[Directions] Give the data again, word for word.

[Records for this task]

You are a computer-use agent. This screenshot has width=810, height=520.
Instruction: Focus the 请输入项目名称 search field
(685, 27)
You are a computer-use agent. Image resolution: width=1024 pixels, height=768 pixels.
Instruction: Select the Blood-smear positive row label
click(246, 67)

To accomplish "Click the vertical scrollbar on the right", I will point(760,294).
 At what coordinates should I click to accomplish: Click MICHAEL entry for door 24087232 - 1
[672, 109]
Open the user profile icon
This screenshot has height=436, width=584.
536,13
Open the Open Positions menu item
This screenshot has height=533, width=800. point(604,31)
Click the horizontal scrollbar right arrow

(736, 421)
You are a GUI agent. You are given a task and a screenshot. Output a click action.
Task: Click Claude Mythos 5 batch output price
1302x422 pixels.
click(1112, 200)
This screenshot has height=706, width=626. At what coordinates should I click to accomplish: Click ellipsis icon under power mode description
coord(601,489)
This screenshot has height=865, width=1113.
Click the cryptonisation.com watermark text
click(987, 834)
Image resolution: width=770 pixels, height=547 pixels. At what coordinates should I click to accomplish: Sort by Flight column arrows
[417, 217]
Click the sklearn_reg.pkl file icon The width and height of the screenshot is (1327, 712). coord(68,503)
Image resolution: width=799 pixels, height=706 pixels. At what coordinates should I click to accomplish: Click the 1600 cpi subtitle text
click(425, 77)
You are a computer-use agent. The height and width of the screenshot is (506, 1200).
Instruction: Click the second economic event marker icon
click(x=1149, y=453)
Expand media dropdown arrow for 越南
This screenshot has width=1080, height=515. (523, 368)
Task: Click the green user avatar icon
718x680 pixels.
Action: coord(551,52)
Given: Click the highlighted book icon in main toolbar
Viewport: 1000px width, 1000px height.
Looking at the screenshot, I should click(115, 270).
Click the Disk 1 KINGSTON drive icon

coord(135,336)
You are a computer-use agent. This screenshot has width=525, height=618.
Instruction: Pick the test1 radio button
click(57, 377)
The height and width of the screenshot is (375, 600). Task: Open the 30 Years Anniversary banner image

[Solution for this task]
You are a computer-use agent. This screenshot has width=810, height=520.
Instruction: Focus the 请输入项目名称 search field
(685, 27)
You are a computer-use agent. Image resolution: width=1024 pixels, height=768 pixels.
Instruction: Select the Blood-smear positive row label
click(246, 67)

To accomplish "Click the vertical scrollbar on the right", I will point(760,294).
 At what coordinates should I click to accomplish: Click MICHAEL entry for door 24087232 - 1
[672, 109]
Open the user profile icon
This screenshot has height=436, width=584.
536,13
Open the Open Positions menu item
This screenshot has height=533, width=800. point(604,31)
Click the horizontal scrollbar right arrow

(736, 421)
You are a GUI agent. You are given a task and a screenshot. Output a click action.
Task: Click Claude Mythos 5 batch output price
1302x422 pixels.
click(1112, 200)
This screenshot has height=706, width=626. At what coordinates should I click to accomplish: Click ellipsis icon under power mode description
coord(601,489)
This screenshot has height=865, width=1113.
Click the cryptonisation.com watermark text
click(987, 834)
Image resolution: width=770 pixels, height=547 pixels. At what coordinates should I click to accomplish: Sort by Flight column arrows
[417, 217]
Click the sklearn_reg.pkl file icon The width and height of the screenshot is (1327, 712). coord(68,503)
Image resolution: width=799 pixels, height=706 pixels. At what coordinates should I click to accomplish: Click the 1600 cpi subtitle text
click(425, 77)
You are a computer-use agent. The height and width of the screenshot is (506, 1200).
Instruction: Click the second economic event marker icon
click(x=1149, y=453)
Expand media dropdown arrow for 越南
This screenshot has width=1080, height=515. (523, 368)
Task: Click the green user avatar icon
718x680 pixels.
Action: coord(551,52)
Given: Click the highlighted book icon in main toolbar
Viewport: 1000px width, 1000px height.
Looking at the screenshot, I should click(115, 270).
Click the Disk 1 KINGSTON drive icon

coord(135,336)
You are a computer-use agent. This screenshot has width=525, height=618.
Instruction: Pick the test1 radio button
click(57, 377)
The height and width of the screenshot is (375, 600). Task: Open the 30 Years Anniversary banner image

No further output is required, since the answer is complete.